(Item coordinate data)

····················

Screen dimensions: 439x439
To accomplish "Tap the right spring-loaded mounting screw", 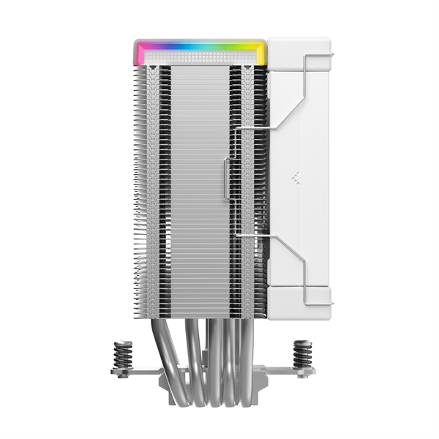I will [301, 355].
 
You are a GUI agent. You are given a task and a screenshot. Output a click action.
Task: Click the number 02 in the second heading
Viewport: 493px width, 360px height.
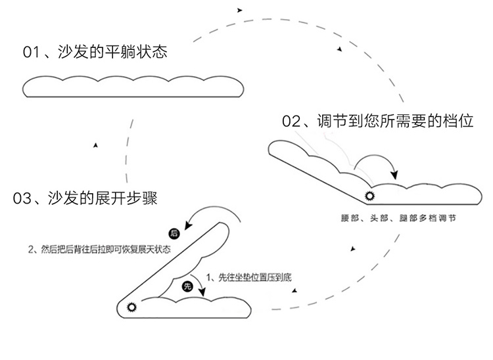(291, 122)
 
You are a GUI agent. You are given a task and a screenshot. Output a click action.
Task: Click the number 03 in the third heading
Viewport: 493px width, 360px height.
(22, 198)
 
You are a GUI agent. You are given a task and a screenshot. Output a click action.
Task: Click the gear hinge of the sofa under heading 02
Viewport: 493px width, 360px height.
(370, 196)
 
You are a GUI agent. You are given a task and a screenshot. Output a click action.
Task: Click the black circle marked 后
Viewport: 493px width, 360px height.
(174, 233)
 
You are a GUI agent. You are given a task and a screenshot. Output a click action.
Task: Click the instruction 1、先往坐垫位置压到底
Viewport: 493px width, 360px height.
(248, 277)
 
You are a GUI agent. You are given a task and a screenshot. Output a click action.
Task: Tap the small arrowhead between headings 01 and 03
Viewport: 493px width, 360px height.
(97, 145)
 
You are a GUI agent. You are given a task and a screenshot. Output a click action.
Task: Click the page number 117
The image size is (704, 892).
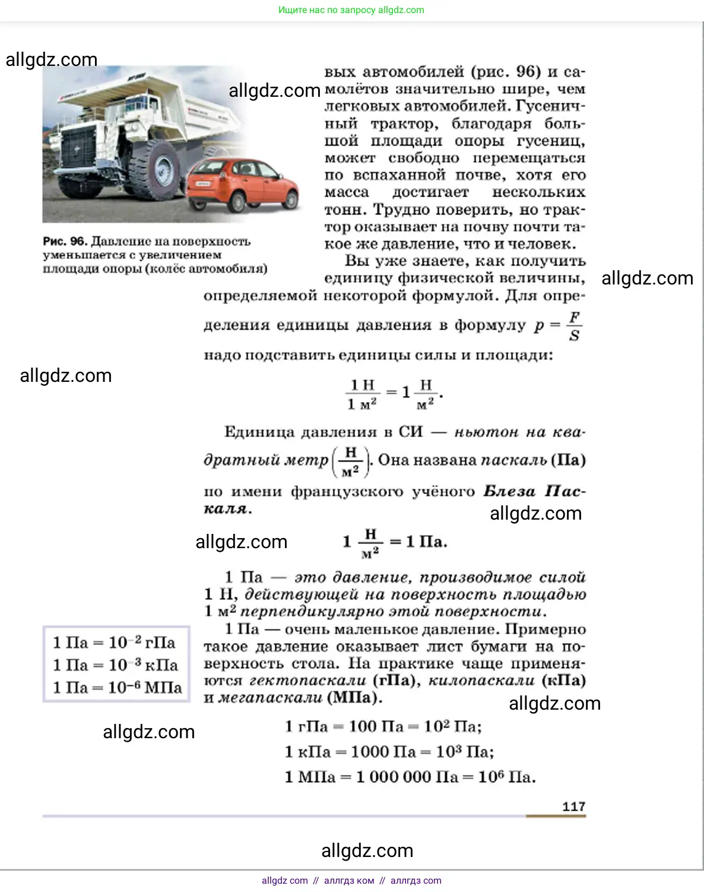click(x=573, y=806)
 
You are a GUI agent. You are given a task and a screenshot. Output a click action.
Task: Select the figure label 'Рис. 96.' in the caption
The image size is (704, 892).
click(x=65, y=241)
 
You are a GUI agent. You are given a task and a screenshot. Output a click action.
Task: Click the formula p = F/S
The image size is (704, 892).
click(x=558, y=326)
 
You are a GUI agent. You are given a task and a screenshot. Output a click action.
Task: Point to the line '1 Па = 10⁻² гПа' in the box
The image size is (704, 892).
click(x=114, y=643)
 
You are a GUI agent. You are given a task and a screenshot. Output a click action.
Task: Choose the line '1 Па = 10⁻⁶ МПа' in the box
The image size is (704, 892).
click(x=117, y=688)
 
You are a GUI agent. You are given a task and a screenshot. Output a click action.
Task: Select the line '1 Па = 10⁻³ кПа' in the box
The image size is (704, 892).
click(x=115, y=665)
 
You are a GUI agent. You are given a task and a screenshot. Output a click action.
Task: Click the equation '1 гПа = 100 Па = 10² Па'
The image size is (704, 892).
click(x=383, y=726)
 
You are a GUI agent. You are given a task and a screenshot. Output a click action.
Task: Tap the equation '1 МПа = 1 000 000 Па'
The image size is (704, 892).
click(x=410, y=777)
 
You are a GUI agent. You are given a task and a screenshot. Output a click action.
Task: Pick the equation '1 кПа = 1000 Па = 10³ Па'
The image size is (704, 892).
click(x=389, y=752)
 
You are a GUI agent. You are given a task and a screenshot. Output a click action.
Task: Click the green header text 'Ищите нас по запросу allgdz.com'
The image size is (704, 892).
click(x=351, y=10)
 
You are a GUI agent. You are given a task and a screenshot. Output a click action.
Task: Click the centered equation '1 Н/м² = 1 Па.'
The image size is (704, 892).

····················

- **WRITTEN TASK**: Return each line of the rows above that contains the string "equation". Case counts, so match uppercase and lowercase letters as they are given.

- **THE SOLUTION**:
Task: Click the equation '1 гПа = 100 Па = 10² Па'
Task: Tap the equation '1 МПа = 1 000 000 Па'
Task: Pick the equation '1 кПа = 1000 Па = 10³ Па'
Task: Click the centered equation '1 Н/м² = 1 Па.'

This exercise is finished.